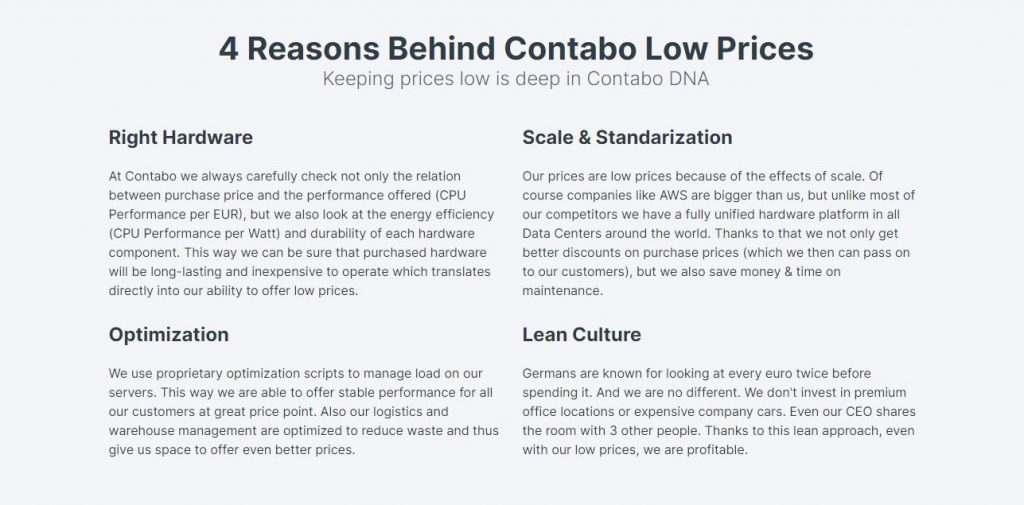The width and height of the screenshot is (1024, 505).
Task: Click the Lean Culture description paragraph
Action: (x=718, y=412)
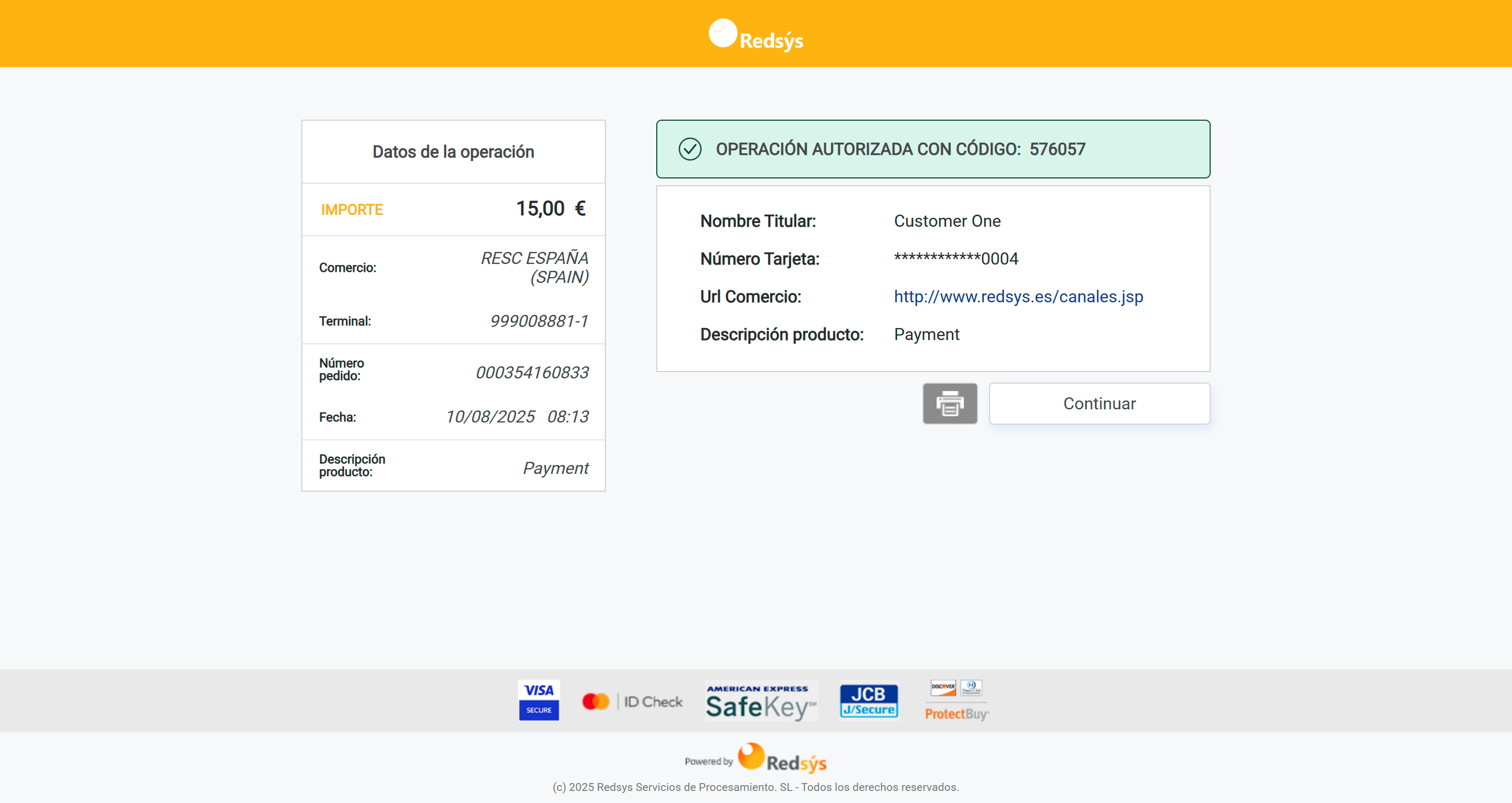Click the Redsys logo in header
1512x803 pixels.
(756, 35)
* * * * *
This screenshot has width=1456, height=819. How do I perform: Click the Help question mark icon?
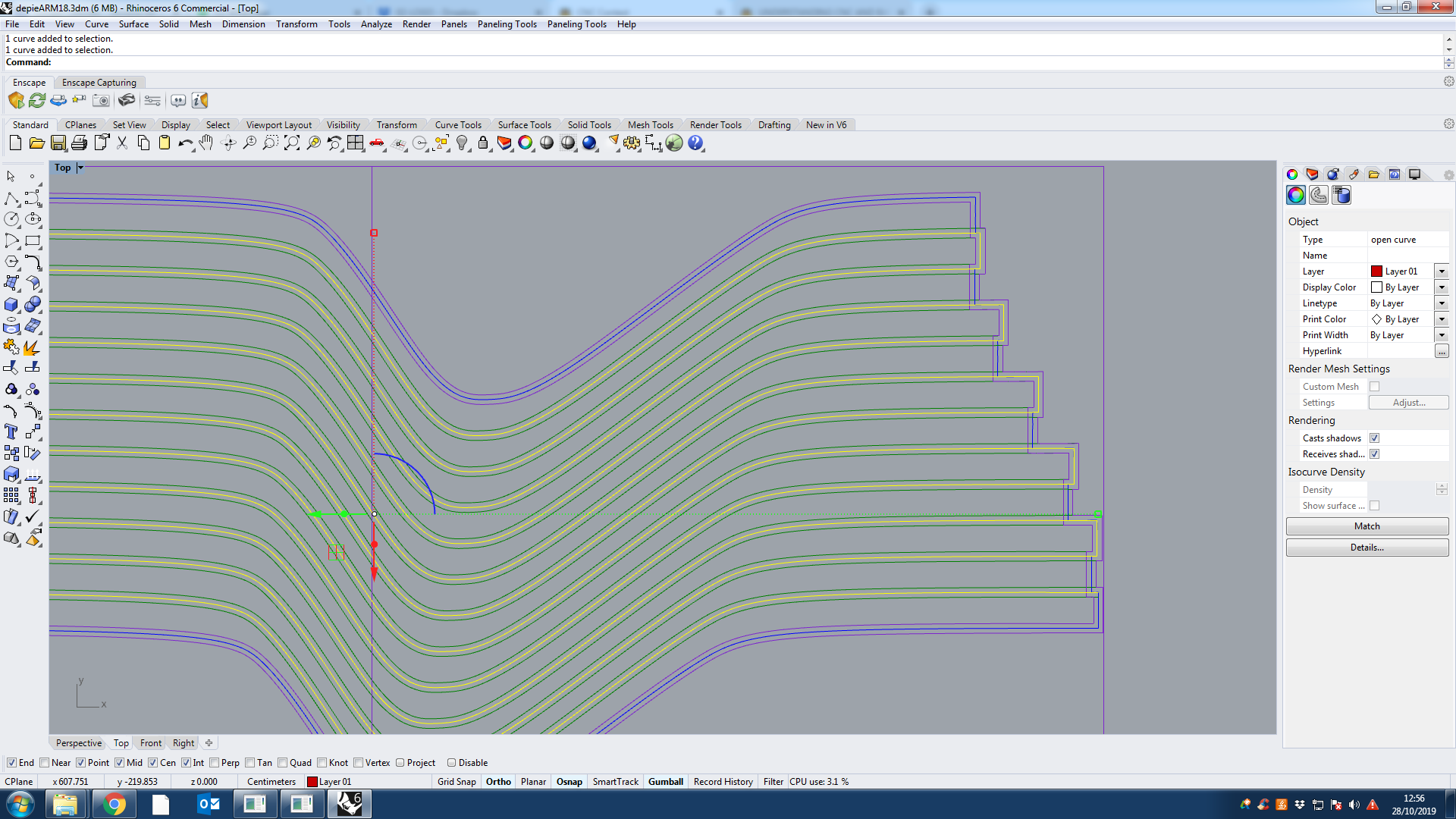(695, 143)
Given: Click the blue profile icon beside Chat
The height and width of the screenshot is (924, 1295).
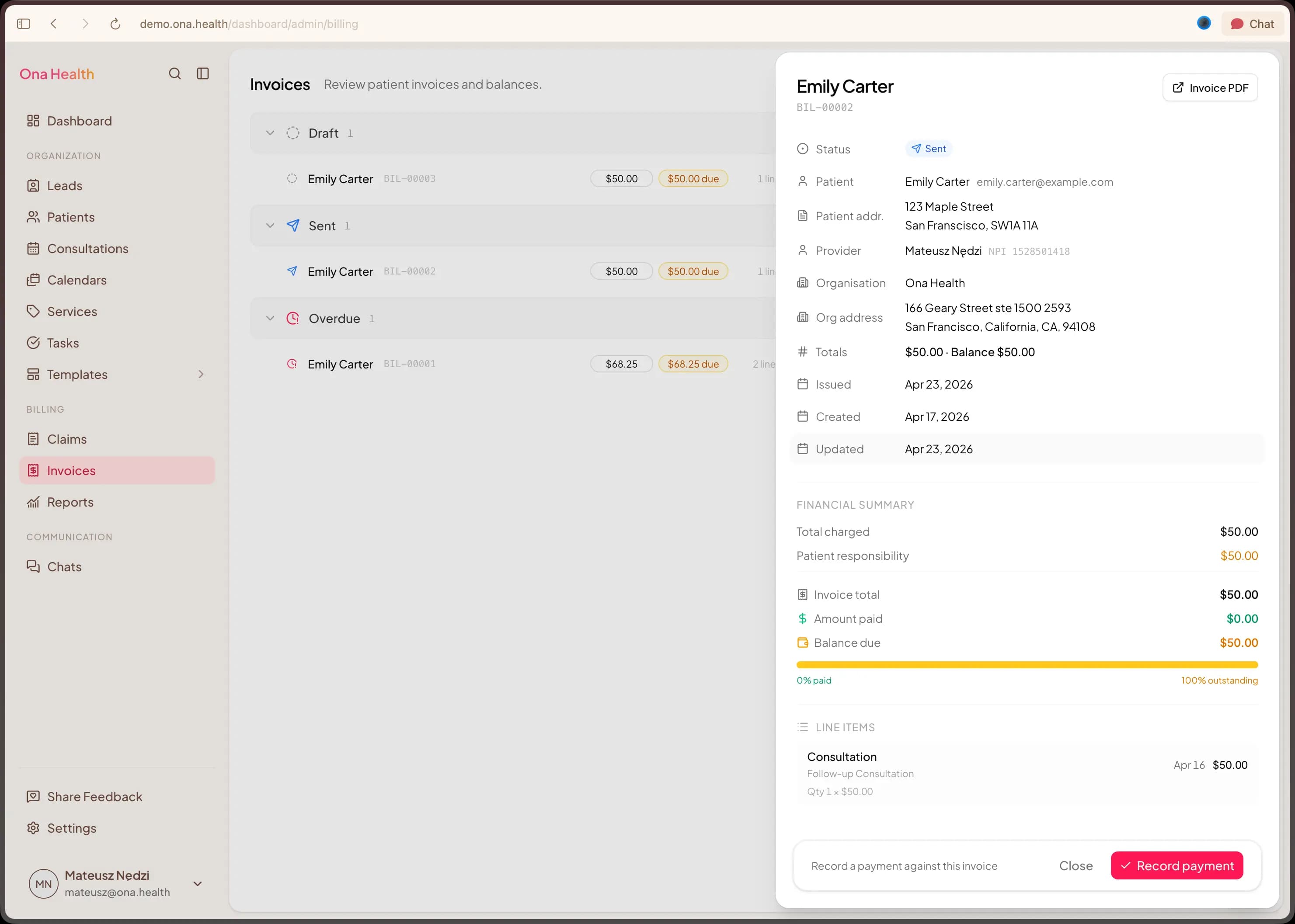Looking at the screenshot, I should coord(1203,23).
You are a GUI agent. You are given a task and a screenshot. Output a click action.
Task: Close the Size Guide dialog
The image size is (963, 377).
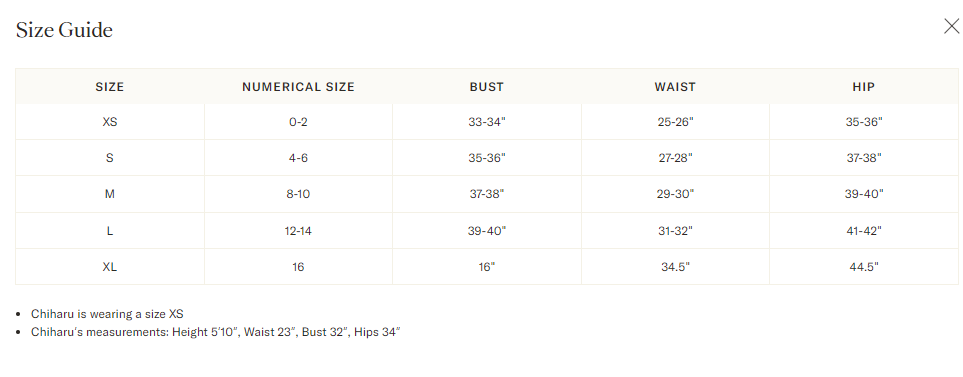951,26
* * * * *
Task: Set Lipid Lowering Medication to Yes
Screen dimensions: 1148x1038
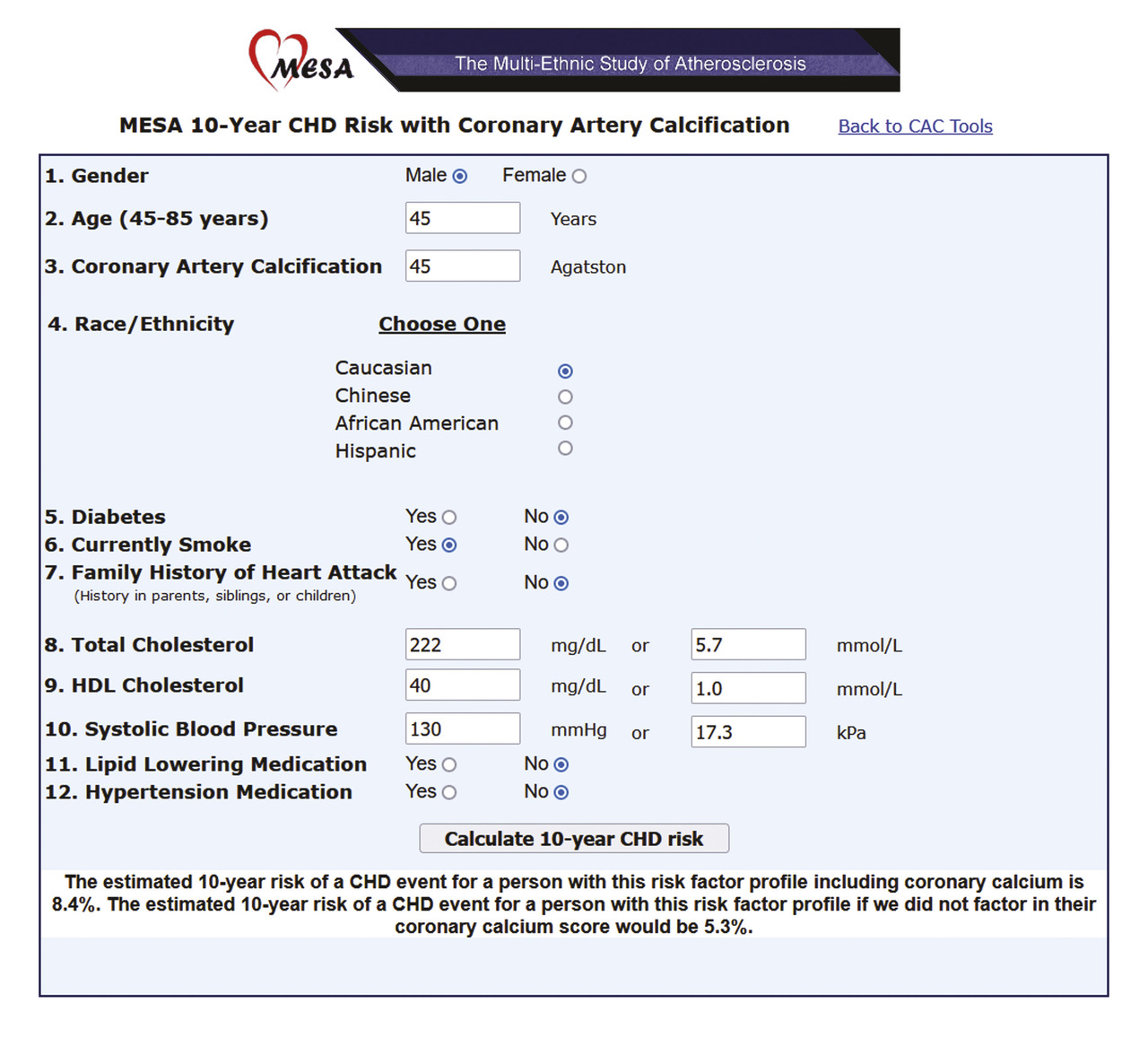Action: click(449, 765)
* * * * *
◆ Set problem: Please count how many rows above contain the string "icon" and reply with that number alone.

◆ Result for this task: 2